Essa abertura realmente combina com a mentira que é esse retorno

Sinceramente, não lembro qual seriado deu origem a essa moda de revivals de séries canceladas na TV, mas depois de assistir a estreia da nova temporada de Arquivo X, só me resta parafrasear o Choque de Cultura e dizer: TEM QUE ACABAR O REVIVAL. Sério. Com o objetivo óbvio de simplesmente fazer mais dinheiro com algo que fez sucesso anos atrás, esse tipo de produção dificilmente traz algo de novo e relevante para os espectadores. A exceção foi Twin Peaks: The Return, que trouxe algo totalmente novo para a TV e que tinha apenas resquícios da série original. Já 24 Horas: Legacy colocou um novo personagem no lugar de Jack Bauer (Kiefer Sutherland), mas a estrutura básica da série continuava a mesma, porém com menos episódios e menos carisma. E aí voltamos a Arquivo X, o seriado que me fez gostar de seriados. Se o retorno da série em 2016, para uma décima temporada, já foi um desastre, o primeiro episódio dessa 11ª temporada só confirma que a série, infelizmente, se tornou uma caricatura dela mesma.
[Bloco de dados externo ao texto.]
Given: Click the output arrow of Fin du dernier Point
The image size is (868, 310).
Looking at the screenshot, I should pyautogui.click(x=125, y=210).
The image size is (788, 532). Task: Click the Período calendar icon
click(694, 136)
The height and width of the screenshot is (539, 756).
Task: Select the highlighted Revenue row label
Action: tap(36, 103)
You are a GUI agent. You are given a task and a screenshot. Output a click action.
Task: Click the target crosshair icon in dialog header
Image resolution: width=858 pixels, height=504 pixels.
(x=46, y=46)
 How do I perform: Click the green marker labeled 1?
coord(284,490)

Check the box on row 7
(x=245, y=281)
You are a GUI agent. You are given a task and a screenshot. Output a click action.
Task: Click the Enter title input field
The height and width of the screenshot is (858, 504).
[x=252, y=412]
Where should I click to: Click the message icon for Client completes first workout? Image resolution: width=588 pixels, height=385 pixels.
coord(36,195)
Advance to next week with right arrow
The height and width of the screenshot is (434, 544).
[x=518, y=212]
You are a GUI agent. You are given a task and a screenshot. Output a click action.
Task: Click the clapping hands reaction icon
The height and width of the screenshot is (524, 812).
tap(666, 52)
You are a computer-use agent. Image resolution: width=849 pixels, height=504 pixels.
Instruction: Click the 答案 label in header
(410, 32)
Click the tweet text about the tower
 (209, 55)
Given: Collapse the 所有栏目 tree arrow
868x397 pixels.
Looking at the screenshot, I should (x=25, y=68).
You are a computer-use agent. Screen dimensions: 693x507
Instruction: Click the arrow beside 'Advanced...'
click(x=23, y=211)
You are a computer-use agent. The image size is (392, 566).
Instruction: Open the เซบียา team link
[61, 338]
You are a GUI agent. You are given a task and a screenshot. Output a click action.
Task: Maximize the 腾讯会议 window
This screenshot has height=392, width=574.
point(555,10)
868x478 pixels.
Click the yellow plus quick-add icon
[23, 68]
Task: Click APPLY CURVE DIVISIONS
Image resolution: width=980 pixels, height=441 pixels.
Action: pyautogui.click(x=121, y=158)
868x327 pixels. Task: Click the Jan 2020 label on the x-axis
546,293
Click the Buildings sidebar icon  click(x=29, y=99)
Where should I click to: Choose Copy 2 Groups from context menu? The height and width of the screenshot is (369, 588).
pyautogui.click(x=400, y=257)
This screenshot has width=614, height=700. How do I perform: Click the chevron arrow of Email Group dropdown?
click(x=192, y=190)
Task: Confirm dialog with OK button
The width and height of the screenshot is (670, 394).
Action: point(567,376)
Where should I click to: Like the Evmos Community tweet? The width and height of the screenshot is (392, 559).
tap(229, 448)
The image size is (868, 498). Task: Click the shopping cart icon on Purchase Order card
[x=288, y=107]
A criatividade de Chris Carter, criador do seriado, parece ter acabado em 2001 quando foi ao ar o último episódio de Arquivo X. Não que o episódio em questão tenha sido grande coisa. Na verdade, ele foi uma grande confusão e uma tentativa frustrada de dar algum sentido a uma mitologia que ficou confusa demais com o passar dos anos. Mas se existia confusão na mitologia da série era justamente porque Carter e os outros roteiristas estavam sempre criando coisas novas. A cada nova temporada era revelado um novo aspecto da conspiração do governo dos EUA para esconder a existência de seres alienígenas. Para a infelicidade dos fãs mais devotados, Chris Carter não soube aproveitar o retorno da sua maior criação e parece satisfeito em simplesmente repetir tudo o que deu certo na já distante década de 1990. E quando digo tudo, é TUDO mesmo, incluindo aí um retorno inexplicável de Fox Mulder (David Duchovny) e Dana Scully (Gillian Anderson) ao FBI. Vejam bem, originalmente, o último episódio de Arquivo X mostrava que os dois passaram a ser considerados traidores do governo dos EUA e, por isso, tiveram que viver escondidos. Anos depois, com o filme Eu Quero Acreditar, eles receberam perdão do governo, mas acho difícil que isso seja o suficiente para serem recontratados como servidores públicos.

Como fã de Arquivo X, é lógico que sinto um calorzinho no peito ao ver dois dos meus personagens preferidos de volta ao FBI e às investigações bizarras, mas não dá pra negar que isso não faz muito sentido. Claro que esse detalhe poderia ser facilmente esquecido caso as histórias (principalmente a nova mitologia) fossem boas, mas não é o que acontece. Carter parece muito mais interessado em fazer um fanservice atrás do outro, como se pedisse para que os fãs esquecessem que se passaram quase 18 anos desde o fim original. Então ele enche a tela com o retorno de personagens que, se num primeiro momento parecem agradáveis, não fazem sentido algum quando paramos para analisar um pouco. O caso mais emblemático é do vilão Canceroso (William B. Davis). Ciente de que todo fã amava odiar o desgraçado, Chris Carter não apenas o traz de volta à vida, como nos mostra que é ele quem ainda dá todas as cartas. “Ah, mas o Canceroso já tinha voltado à vida antes na série”, diz o mais fanático e iludido fã. É verdade, mas quando isso aconteceu ele apenas tinha sido empurrado de uma escada no final da sétima temporada, deixando aberta a possibilidade de um retorno. Retorno este que aconteceu no episódio final em 2001, quando o personagem foi desintegrado depois de ser atingido por um míssil. Como é possível ele estar de volta nas novas temporadas?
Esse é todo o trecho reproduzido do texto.